Given instruction: Pick up the article about dinosaur discoveries in Grand Staircase-Escalante National Monument and carry it on past its final line.

Paleontologists suspect this freakish beast, named kosmoceratops, was brightly colored to attract mates. It prowled the coastal swamps of southern Utah 79 million years ago.

It is one of more than two dozen new species of dinosaurs discovered in Grand Staircase-Escalante in the 21 years since President Clinton preserved it as a national monument.

The bounty has stunned scientists. Most of this 1.9 million acres of desert wilderness, one of the world’s richest fossil sites for studying the age of dinosaurs, remains unexplored.

But scientists now fear President Trump will soon spoil it.

Interior Secretary Ryan Zinke, ordered by Trump to reassess the biggest national monuments named since 1996, has proposed shrinking Grand Staircase-Escalante. Whatever area is removed would be open to coal mining, oil drilling and mineral extraction. On Friday, Trump informed Utah Sen. Orrin Hatch that he had accepted Zinke’s recommendation, Hatch spokesman Matt Whitlock said.

Left, paleontology intern Elliott Smith works to unearth a tyrannosaur skeleton at a dig on the Kaiparowits Plateau in Grand Staircase-Escalante National Monument. Right, paleontologist Tylor Birthisel shows off a serrated tyrannosaur tooth. (Brian van der Brug / Los Angeles Times)

The fossil beds here are scattered across land that also holds an estimated 62 billion tons of coal.

“My fear is that opening up the monument to energy extraction will threaten our ability to uncover the secrets that we know must still be buried in the monument,” said Scott Sampson, a Canadian paleontologist who oversaw much of the early dinosaur research in the monument.

Trump, who has vowed to revive the coal industry, is tapping into Utah’s longstanding resentment of federal control of public lands. The state’s Republican leaders support Zinke’s recommendation. They were furious at Clinton for creating the monument, which killed a proposed coal mine.

Today’s poor market for coal casts doubt on prospects for mining any time soon. No specific proposal has emerged publicly.

(Los Angeles Times)

Regardless, environmental groups are preparing lawsuits to thwart any attempt to curb protections of Grand Staircase-Escalante and nine other monuments, as Zinke proposed in August in a report to Trump. Hatch said Friday that Trump has also decided to shrink the size of Utah's Bears Ears National Monument. Specific boundary changes were not immediately released for either monument.

Grand Staircase-Escalante is surrounded by some of the West’s most scenic national parks: Bryce, Zion, the Grand Canyon and Capitol Reef. Its dazzling red-rock cliffs, stone arches and slot canyons are popular with hikers.

What sets Grand Staircase-Escalante apart is the explosion of scientific discoveries.

Beyond kosmoceratops and the other dinosaurs found here, scientists have dug up remnants of extinct forms of crocodiles, turtles, lizards, frogs and birds, along with subtropical flora long gone from Utah’s arid badlands.

Top, an artist's conception of a kosmoceratops from the Late Cretaceous period, 79 million years ago. Left, a schematic drawing showing the layout of the fossil bones of a tyrannosaur unearthed at Grand Staircase-Escalante National Monument. Right, paleontologist Alan Titus displays a fossilized piece of redwood and dinosaur bone. (Victor O. Leshyk; Brian van der Brug / Los Angeles Times)

Data excerpt:
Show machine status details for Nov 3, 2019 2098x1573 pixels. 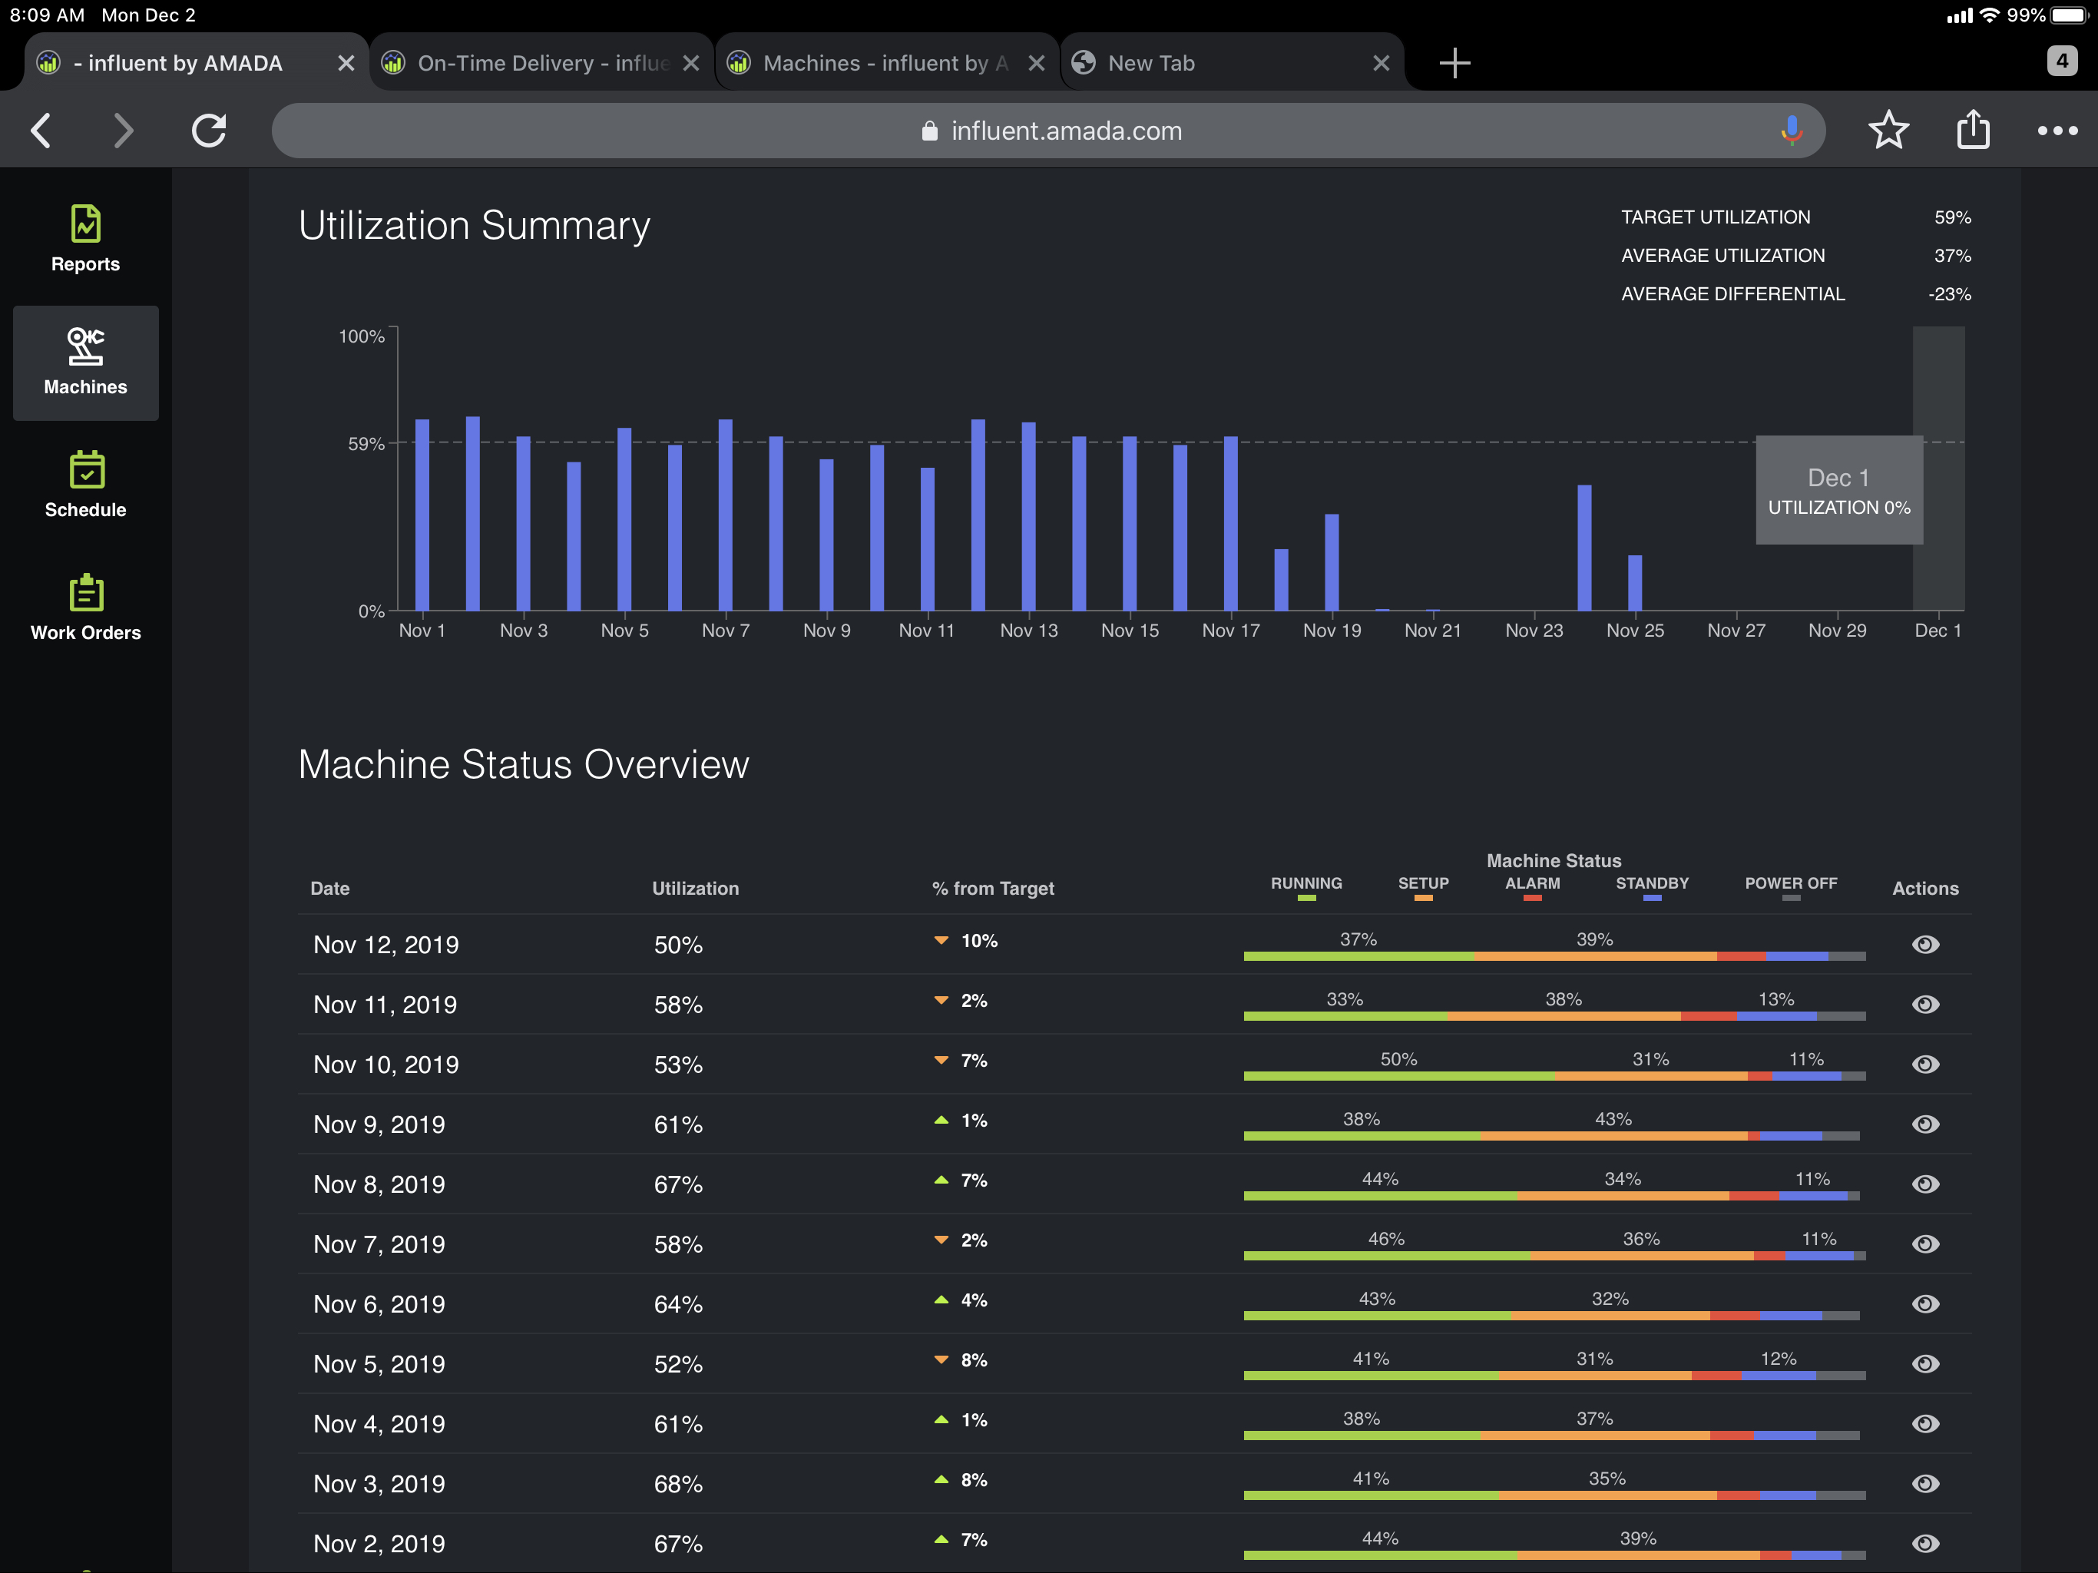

Answer for the task:
A clear window has opened on an entire ecosystem of the Late Cretaceous period, from 100 million to 66 million years ago, when dinosaurs went extinct.

The discoveries are raising more and more questions for scientists, most notably about global warming. How did diverse sorts of life survive in an era when the climate was much hotter, the air contained a lot more carbon dioxide and sea level was extremely high?

“The research in the monument, from my perspective, has only just begun,” said Jeff Eaton, a paleontologist who lives in Tropic, just outside the monument. “The shrinking of it for what I would say are fairly petty, shallow and short-term interests will clearly interfere with, and even potentially destroy, aspects of future research.”

When he signed an executive order mandating Zinke’s review, Trump accused his predecessors of abusing their power to preserve public lands. Presidents can designate national monuments unilaterally; creation of a national park requires an act of Congress.

Press aides for Trump and Zinke declined to comment.

Most of Grand Staircase-Escalante is hard to reach. It’s accessible only by dirt roads and punishing treks by foot across dry woodlands with few trails.

The heart of the monument is the 1 million-acre Kaiparowits Plateau, where fossil beds and coal seams abound. The coal is a vestige of dense greenery in swamps where dinosaurs scavenged for food.

Over the last two decades, the Kaiparowits has become a scientific wonderland, with clusters of geologists, archaeologists, botanists and paleontologists setting up camp for weeks at a time to forage in the dirt.

The paleontologist choreographing their work is Alan Titus, who in his spare time plays electric guitar in a rock band called Mesozoic. As an Interior Department employee, he assiduously avoids talk about the monument’s fate, but his exuberance on the topic of dinosaurs is boundless.

Clockwise from top left: Tylor Birthisel, left, and Elliott Smith work at a dig on the Kaiparowits Plateau in Grand Staircase-Escalante National Monument; a fossilized 79 million-year-old redwood tree, complete with trunk and rootball, left, is exposed in a sandstone cliff in Grand Staircase-Escalante National Monument; Smith and Birthisel on the Kaiparowits, where scientists have dug up remnants of extinct forms of crocodiles, turtles, lizards, frogs and birds, along with subtropical flora long gone from Utah’s arid badlands; a Kaiparowits stone with a 76 million-year-old textured skin impression from a gryposaurus, a duck-billed dinosaur named after the monument. (Brian van der Brug / Los Angeles Times)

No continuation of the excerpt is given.